Stepping out of the Underground’s ageing Toyota pickup (1987 vintage, broken tailgate, rusting muffler) I got an eyeful; the flows on my “small stream” were high.
Still, the water was clear, and you can choose to get cranky about the high flows, or you can revel in the knowledge you’ve found one of the few potentially fishable streams in the county.
I opted for Choice #2.
Revelry got a lot easier just two casts into the trip; I hooked and landed a 12″ brown trout – a far better-than-respectable trout in this water.
A few minutes later, a 10″ brown trout got frisky with my #12 Stimulator.
“Ok,” I told myself.
This high water thing is usually bad, but this time it’s OK.
Helping that impression along is the largely water-starved nature of this stream.
Simply put, it was nice to see some water in it.
Traditionally, it’s fishable only in spring; later in the year, diversions tend to be hard on the flows and the trout population.
In fact, I wondered if three years of drought hadn’t hammered the juvenile brown trout recruitment rates (brownies spawn in the fall).
Out of the ten I hooked, only one fish was under 8″ – a fairly dramatic reversal of “normal” for this stream.
Given my deep and abiding interest in pure science, I plan to continue this research at the first opportunity (no need to thank me for my selflessness).
My time was limited (about three hours fishing for two hours of driving – a slightly better than break-even proposition), though after the first couple fish, I fell into that familiar pattern where you’re far more concerned with how you’re going to fish the next pool than you are the state of the economy (even your personal economy).
It’s one of the reasons we fly fish, though we never seem to realize it at the time, which I suppose is kinda the point.
The Fish Stuff
I fished an 8′ 5wt Diamondglass fiberglass fly rod – a truly supple, wonderful, seductive fly rod you’ll end up cursing if the wind gets too strong.

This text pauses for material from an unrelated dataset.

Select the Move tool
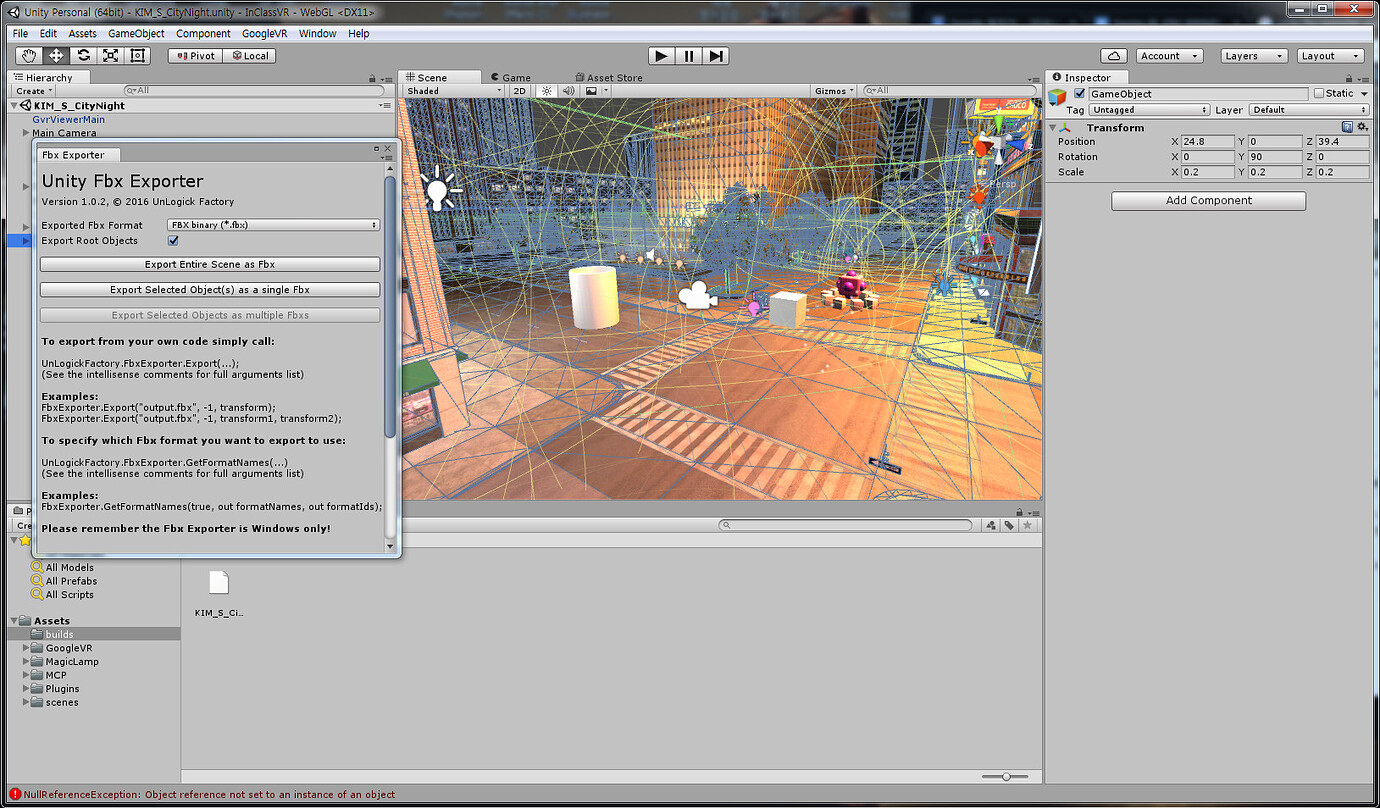Image resolution: width=1380 pixels, height=808 pixels. click(55, 55)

The wind only blew up towards the end of my trip, so I maintained a mostly family friendly atmosphere, which wasn’t the triumph I’m suggesting (I never saw another person).
I tied on a #12 Stimulator at the start and fished it most of the time, and given the fly-eating-tree-rich environment, I didn’t miss the spool of 4x tippet I forgot to buy after my last trip (I fished 3x instead, and at times, I was pretty happy about it).
This is hardly the toughest stream I’ve fished, but it is one of the sneakiest; every once in a while it throws an easy stretch at you, dulling your predatory edge and causing you to toss your next five backcasts into a tree.
At least that’s my current working theory (it’s not possible I’d ever screw up on my own).
The high, clear water also presented something of a trap for unwitting fly fishermen (well, one of them anyway).
Several times I found myself wasting time on a gorgeous-looking stretch of water, only to realize it didn’t hold fish at “normal” flows, so it wasn’t all that likely to hold trout during high flows.
Sure enough, all my trout came from the runs and pools that routinely held fish, while the normally barren-but-fishy-looking edge sproduced nothing (apparently I’m a real sucker for submerged grass lines).
At some point, I may get this predatory fly fishing stuff figured out, but then again, I may not, which may also be kinda the point.
The Snake Stuff
I ended my trip on a meadow stretch, which is pretty as hell, but tough to fish. For those keeping track, meadows offer unobstructed backcasts, but compensate the trout with unobstructed views of approaching fly fishermen.
Wildflowers were blooming, and the stream was running high enough to flood the meadow, which made knee-walkiing like a sneaky bastard largely impossible. (With the water already more than knee deep, knee-walking would have felt suspiciously like swimming.)
I did manage to practically step on a snake that I immediately identified as a Deadly South Pacific Coral Snake, though later – while I was looking for a place to have my heart attack – it occurred to me it may have been a simple Garter Snake pretending to be a Coral Snake.
It seems the reptiles get trickier every year.
In simple terms, it was a beautiful couple of hours on a beautiful stream, and if you subscribe to the thinking that record snowpacks and fast-warming temperatures probably will dampen the fly fishing, it was also something of a gift.
The stream was high but the bonus-sized brown trout were willing, and coming on the heels of one of those probing family discussions about money, time, work, the future and Little M’s college fund, it was probably more winning lottery ticket than simple gift.
See you on a small stream (but not this small stream), Tom Chandler.